By means of a simple mathematical algorithm a researcher in the UPV/EHU’s Department of Physical Chemistry has studied the connection between various mathematical models, which were thought to be very different, for the purpose of speeding up the processing of quantum information. The prestigious international journal Npj Quantum Information has just published the results of this research.

Quantum mechanics has revolutionised the world of communications and computers with the introduction of algorithms that are much faster and much more secure when information is transferred. “The quantum Rabi model is a fundamental model that appears in many physical systems, including quantum platforms such as trapped ions or superconductor circuits, which in the fairly near future could be used as hardware in a quantum computer,” explained Jorge Casanova, a member of the Quantum Technologies for Information Science (QUTIS) research group at the UPV/EHU’s Department of Physical Chemistry and the author of the work. “It is the simplest mathematical model we have to describe the interaction processes between light and matter. In other words, as the UPV/EHU researcher pointed out, “the quantum Rabi model is the mechanism that matter and light (radiation) have selected in order to communicate with each other.”  

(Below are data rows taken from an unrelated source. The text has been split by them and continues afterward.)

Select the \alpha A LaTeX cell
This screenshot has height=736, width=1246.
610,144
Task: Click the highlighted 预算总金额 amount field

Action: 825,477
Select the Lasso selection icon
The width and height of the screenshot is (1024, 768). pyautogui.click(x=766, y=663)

This work has shown for the first time that various, highly sophisticated mathematical models which are used to describe various physical phenomena are found within the same quantum Rabi model. “It is as if the quantum Rabi model were the root of a much more advanced set of mathematical models,” said Casanova. “This means that if you interpret the results predicted by the quantum Rabi model, you would have direct access to the predictions of other more complex models,” pointed out the researcher. Basically, “we have connected the quantum Rabi model with other more sophisticated mathematical models that were thought to be very different, all by means of one mathematical algorithm, in other words, through a series of rules that are also fairly simple,” he added.

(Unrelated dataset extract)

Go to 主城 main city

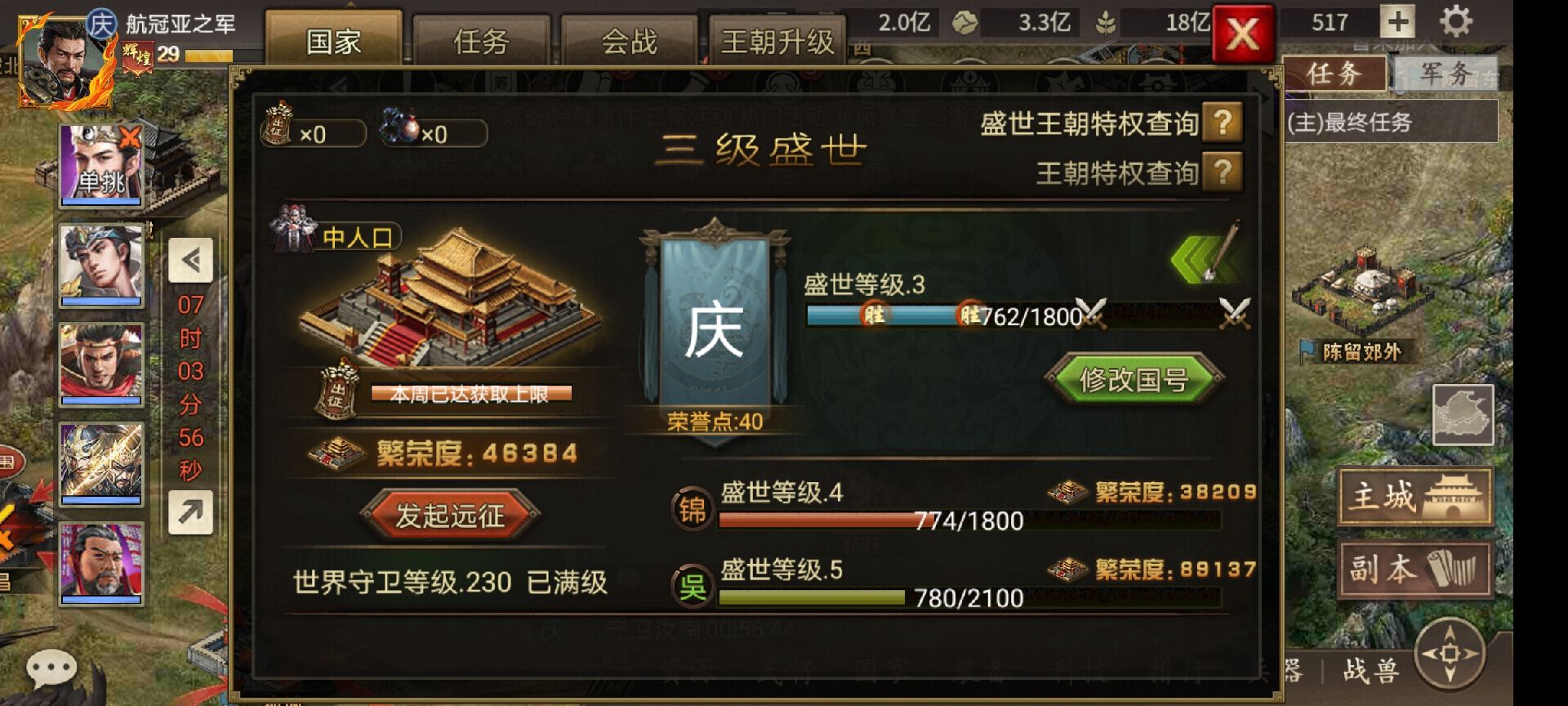(x=1415, y=496)
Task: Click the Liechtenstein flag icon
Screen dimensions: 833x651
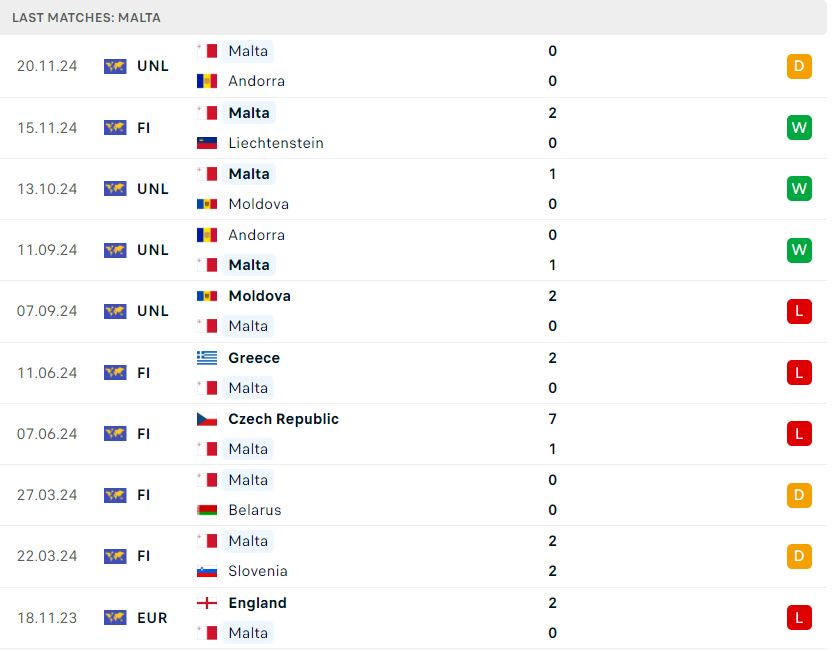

So “a deeper understanding of the operational mechanism of the quantum Rabi model would enable us, firstly, to more precisely tackle the technical problems involved in the development of a quantum computer”, stressed the author of the work.  Secondly, “given that we would now gain direct access to other models beyond the quantum Rabi model,” said Casanova, “we would also gain direct access for the purposes of changing the most basic operational mechanism of the above-mentioned quantum platforms, and therefore of a future quantum computer”.

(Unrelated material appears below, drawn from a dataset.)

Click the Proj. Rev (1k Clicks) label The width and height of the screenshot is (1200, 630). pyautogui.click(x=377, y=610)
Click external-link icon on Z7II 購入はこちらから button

Jorge Casanova went on to point out that “beyond the possible practical applications that may emerge and which are undoubtedly of huge interest, it strikes me as a physicist incredible that such a simple model should continue to withhold secrets like the one we have discovered. It is an unexpected step forward, from which we still have to learn and extract all the possible information so that we can open up new channels of development in the field of quantum computing,” added the UPV/EHU researcher.

About the QUTIS group

Jorge Casanova worked at the University of Ulm (Germany) and right now is a Juan de la Cierva researcher in the QUTIS Group at the UPV/EHU. The QUTIS Group is a world leader in quantum simulation and computation and has come up with proposals for quantum implementations that have been carried by the best labs across the world. It collaborates with researchers across the world and works in a range of quantum platforms, such as trapped ions, superconductor circuits, quantum photonics, and nuclear magnetic resonance.